What is expected
From the line that has "The image size is (926, 1024)." down to the last line of the data below, set down every line exactly, but none of the pictures.

::: Entries shown

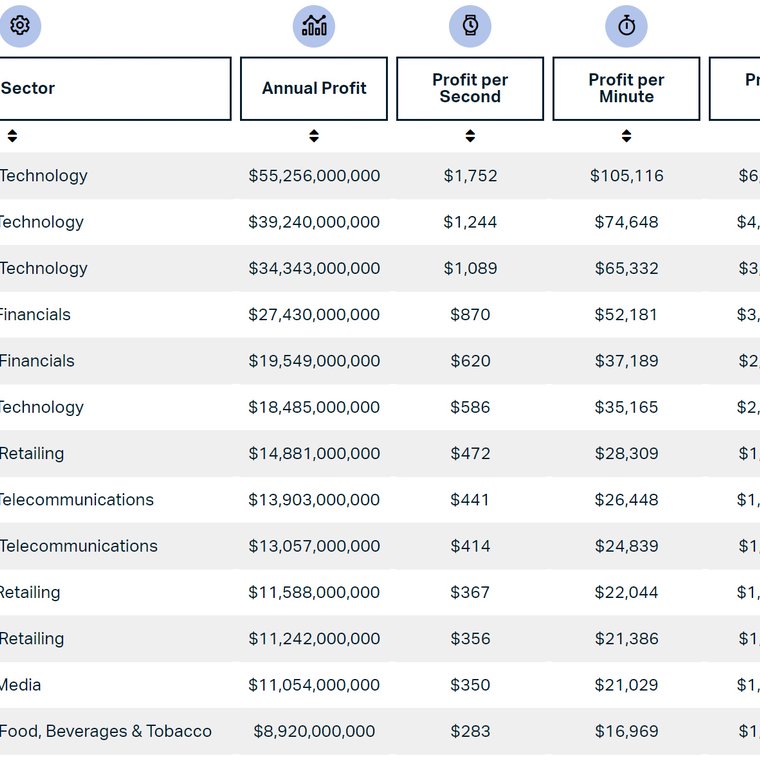Click the Media sector cell

coord(20,685)
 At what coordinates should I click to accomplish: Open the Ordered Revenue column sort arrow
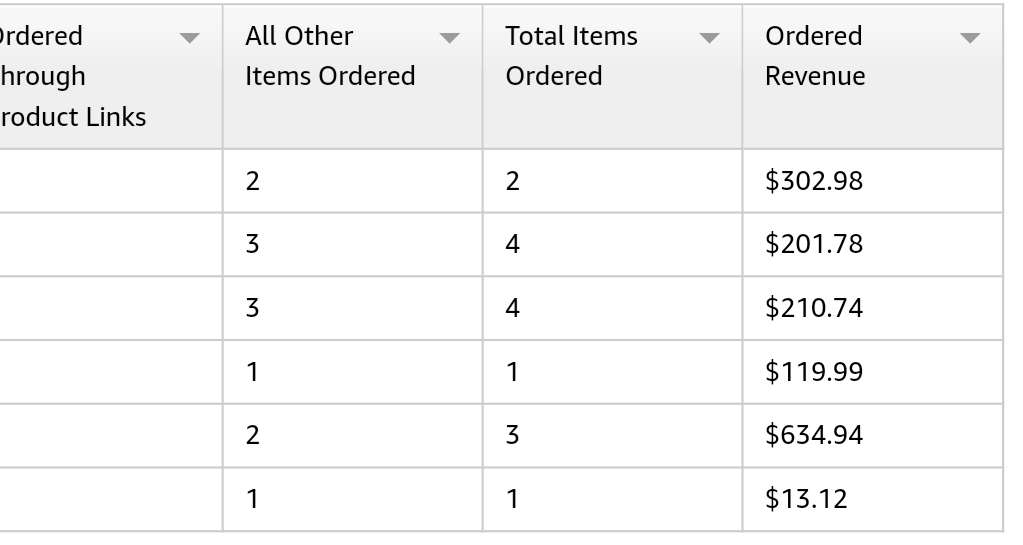(969, 38)
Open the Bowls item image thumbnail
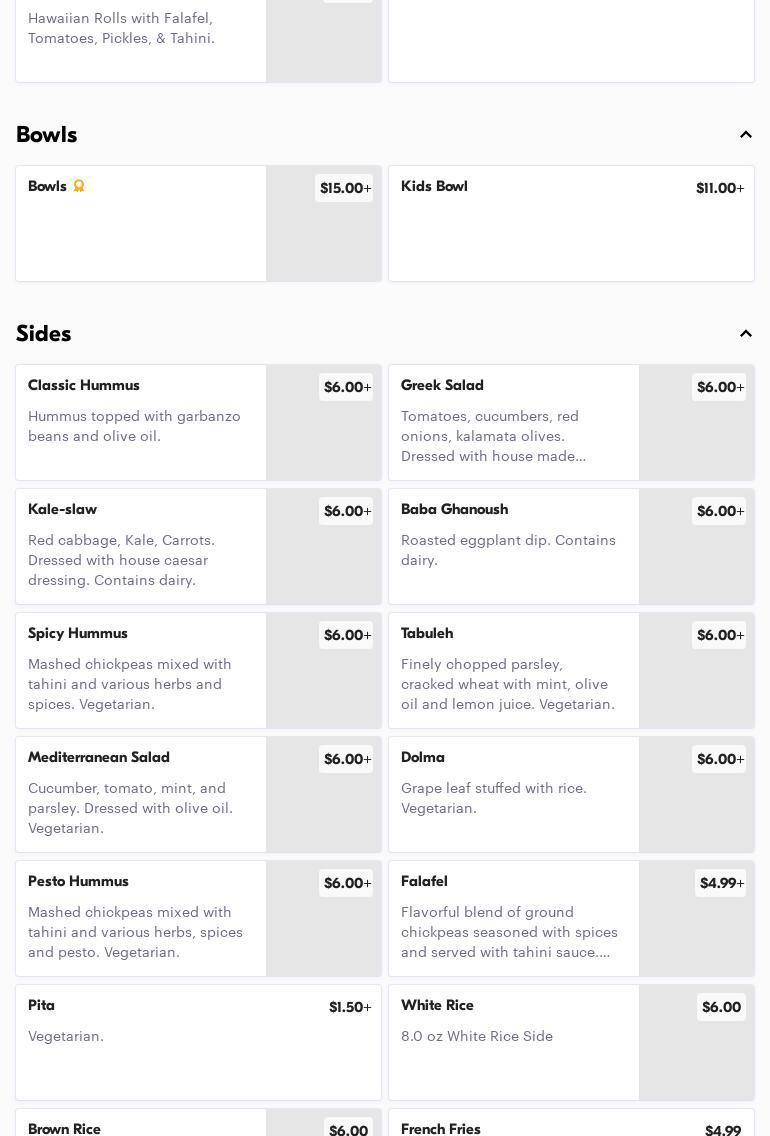The width and height of the screenshot is (770, 1136). tap(323, 240)
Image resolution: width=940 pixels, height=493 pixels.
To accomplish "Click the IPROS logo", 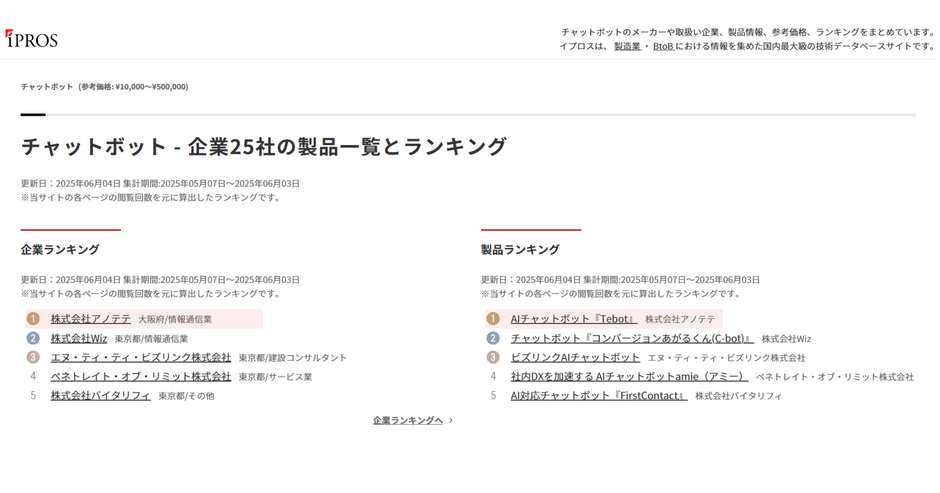I will coord(31,39).
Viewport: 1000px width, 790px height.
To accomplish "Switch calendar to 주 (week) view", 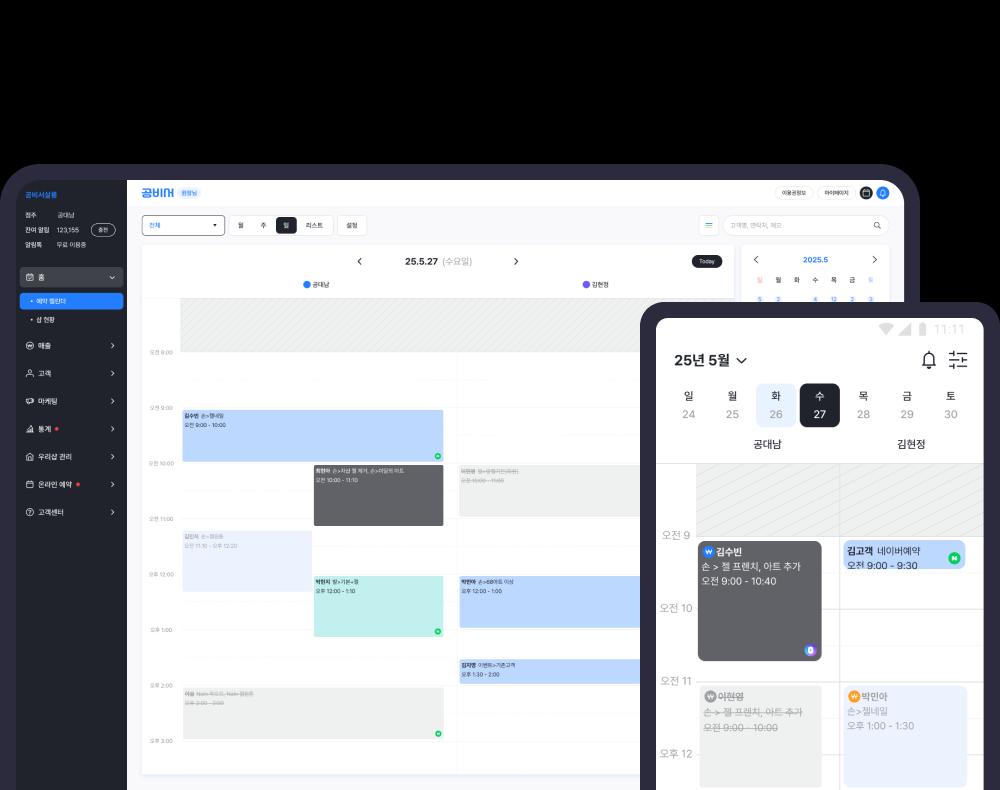I will 263,226.
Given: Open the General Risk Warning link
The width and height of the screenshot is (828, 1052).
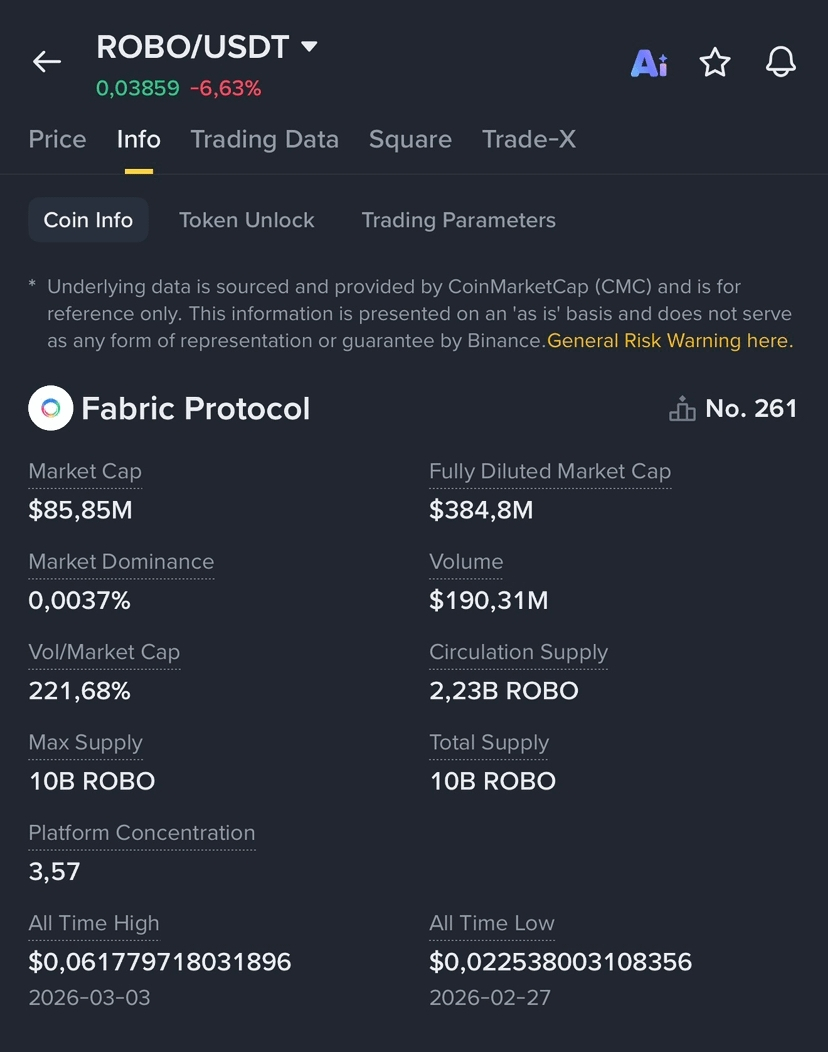Looking at the screenshot, I should tap(668, 341).
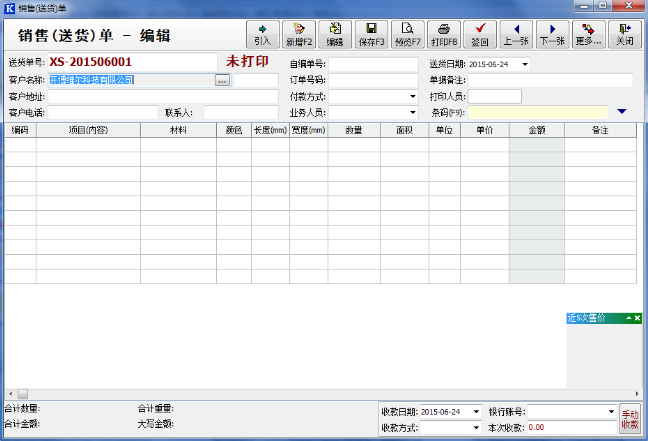
Task: Click the 编辑 edit toolbar icon
Action: (x=335, y=35)
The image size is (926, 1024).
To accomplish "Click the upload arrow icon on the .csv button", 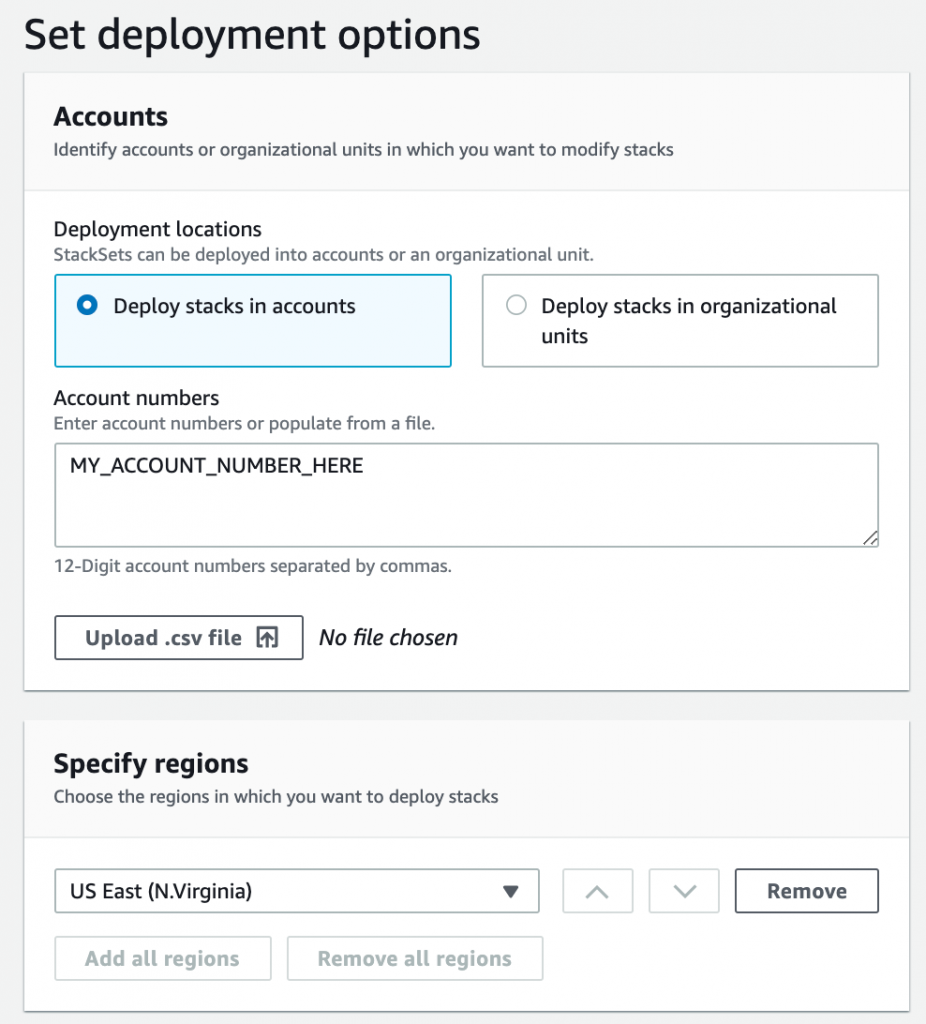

::::::

Result of this task
The image size is (926, 1024).
To accomplish "Click the upload arrow icon on the .csv button", 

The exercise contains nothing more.